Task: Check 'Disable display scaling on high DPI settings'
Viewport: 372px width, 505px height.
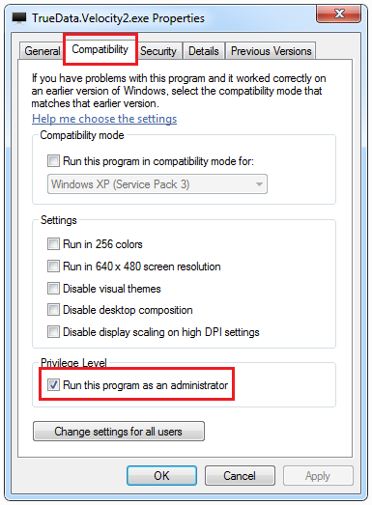Action: point(53,332)
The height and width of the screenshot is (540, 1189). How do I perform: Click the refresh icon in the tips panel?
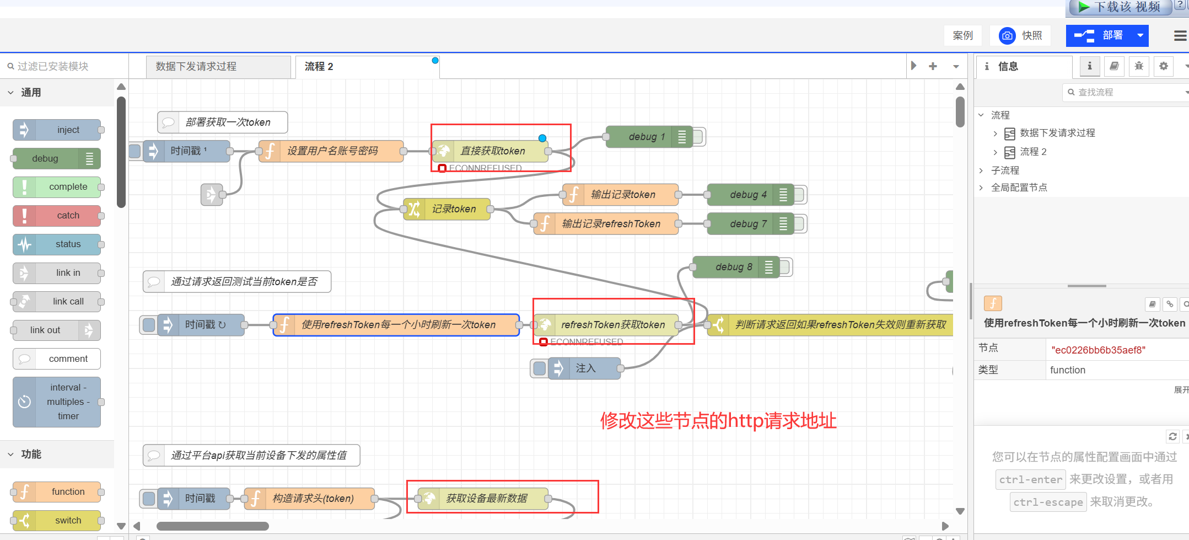click(x=1172, y=436)
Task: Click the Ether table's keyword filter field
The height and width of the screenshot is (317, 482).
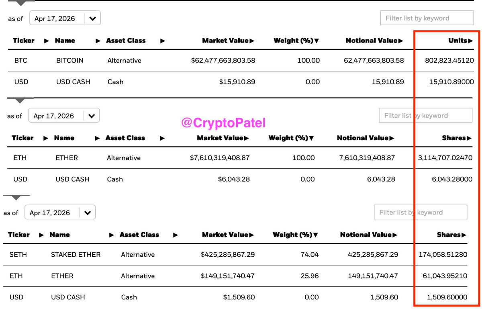Action: pyautogui.click(x=425, y=116)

## Task directions
Leave the pictures out and reproduce each record exactly as written.

## Task solution
Task: Check 'Disable display scaling on high DPI settings'
Viewport: 372px width, 505px height.
Action: point(53,332)
The height and width of the screenshot is (540, 1189). How do I perform: Click the refresh icon in the tips panel?
click(x=1172, y=436)
Task: Click the Ether table's keyword filter field
The height and width of the screenshot is (317, 482).
Action: pyautogui.click(x=425, y=116)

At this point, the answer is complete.